A proclamation by President George W. Bush states, Americans are united by the principles embodied in the United States Constitution. On Constitution Day and Citizenship Day and during Constitution Week, we celebrate the establishment of the United States Constitution and honor the Framers of this groundbreaking document.
In 1787, the Framers of the Constitution met in Philadelphia and drafted a document that continues to be the foundation of our Nation's identity. The Constitution established the enduring governmental framework in which our free society has flourished for more than two centuries, and it is a testament to the wisdom and foresight of our Founders."
Constitution Week, Sept. 17-23, grew from the efforts of the Daughters of the American Revolution, who asked Congress to set aside the observance in 1955. On Aug. 2, 1956, the resolution became law.
Although a press release from Nevada's Elizabeth Carey chapter notes that Constitution Week is "one of our country's least known official observances," along with it all schools that receive federal funding are required to present educational material about the Constitution to the students on or near Sept. 17.

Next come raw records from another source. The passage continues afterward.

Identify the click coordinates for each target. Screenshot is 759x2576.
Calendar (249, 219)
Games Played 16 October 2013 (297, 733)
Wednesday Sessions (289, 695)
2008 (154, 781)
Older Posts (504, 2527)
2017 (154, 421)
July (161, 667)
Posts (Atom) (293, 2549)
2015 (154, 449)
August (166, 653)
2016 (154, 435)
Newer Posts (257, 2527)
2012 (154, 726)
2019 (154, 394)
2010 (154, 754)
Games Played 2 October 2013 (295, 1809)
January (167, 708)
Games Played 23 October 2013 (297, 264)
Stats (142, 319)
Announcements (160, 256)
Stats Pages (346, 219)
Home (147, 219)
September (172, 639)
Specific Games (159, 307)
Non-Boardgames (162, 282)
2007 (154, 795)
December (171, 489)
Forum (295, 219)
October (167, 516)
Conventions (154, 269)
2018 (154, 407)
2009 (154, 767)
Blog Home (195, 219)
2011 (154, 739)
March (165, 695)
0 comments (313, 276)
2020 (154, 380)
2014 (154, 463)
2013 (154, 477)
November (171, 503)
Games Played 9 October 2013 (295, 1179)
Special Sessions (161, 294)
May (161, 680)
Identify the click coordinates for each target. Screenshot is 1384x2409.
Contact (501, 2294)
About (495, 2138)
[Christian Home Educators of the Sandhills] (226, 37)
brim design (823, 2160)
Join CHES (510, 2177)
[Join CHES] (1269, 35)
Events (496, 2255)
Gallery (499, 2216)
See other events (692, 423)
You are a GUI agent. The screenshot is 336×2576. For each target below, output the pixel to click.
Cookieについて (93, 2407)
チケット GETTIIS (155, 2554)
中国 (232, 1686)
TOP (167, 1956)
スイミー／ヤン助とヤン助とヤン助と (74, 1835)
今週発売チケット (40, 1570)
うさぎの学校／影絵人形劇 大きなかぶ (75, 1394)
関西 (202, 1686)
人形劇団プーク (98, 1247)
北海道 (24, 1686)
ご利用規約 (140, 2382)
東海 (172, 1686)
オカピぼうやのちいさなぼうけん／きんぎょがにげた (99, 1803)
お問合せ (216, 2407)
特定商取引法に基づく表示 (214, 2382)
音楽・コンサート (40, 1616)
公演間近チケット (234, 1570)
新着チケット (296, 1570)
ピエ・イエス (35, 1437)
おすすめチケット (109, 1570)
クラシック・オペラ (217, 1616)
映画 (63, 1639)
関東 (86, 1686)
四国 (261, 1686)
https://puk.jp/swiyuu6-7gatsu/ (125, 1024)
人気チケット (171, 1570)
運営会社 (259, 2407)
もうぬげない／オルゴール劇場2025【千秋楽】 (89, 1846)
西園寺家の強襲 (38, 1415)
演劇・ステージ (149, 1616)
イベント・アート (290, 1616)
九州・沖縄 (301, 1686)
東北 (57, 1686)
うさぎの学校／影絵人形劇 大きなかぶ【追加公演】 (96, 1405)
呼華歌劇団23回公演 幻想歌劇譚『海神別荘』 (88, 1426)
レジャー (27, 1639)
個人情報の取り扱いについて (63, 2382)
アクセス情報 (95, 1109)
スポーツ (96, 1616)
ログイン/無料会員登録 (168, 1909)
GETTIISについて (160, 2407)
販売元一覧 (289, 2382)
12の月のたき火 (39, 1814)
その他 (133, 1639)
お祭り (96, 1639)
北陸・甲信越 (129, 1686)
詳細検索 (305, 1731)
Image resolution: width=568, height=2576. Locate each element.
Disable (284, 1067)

This week, students all over the county have been busy learning about the constitution in a variety of ways. Although the events are too numerous to list them all, here's an idea of what students have been learning.
In Nevada, among other things, the Elizabeth Carey DAR chapter has provided commemorative bookmarks for all eighth graders.
In Sheldon, students participated in acting out scenes relating to the amendments on Monday, re-enacting events and conducting a mock trial "so they could see some of those rights in action," said history teacher Eileen Leininger.
According to members of the Elizabeth Carey Chapter of the DAR, "the aims of the celebration are to emphasize citizen's responsibilities for protecting and defending the Constitution, preserving it for posterity, inform the people that the constitution is the basis for America's great heritage and the foundation of our way of life; and to encourage the study of historical events which eventually led to the framing of the constitution in September 1787.
A large number of DAR chapters across the nation also take part in promoting Constitution Week through informational public service announcements, urging the public to read the constitution, know the constitution and its history and to study it.
One such announcement from the local chapter reads, "It is the oldest Constitution still in active use in the world today and is the basic document of our Republic, which protects the individual liberties of all citizens through written law. Study the Constitution!"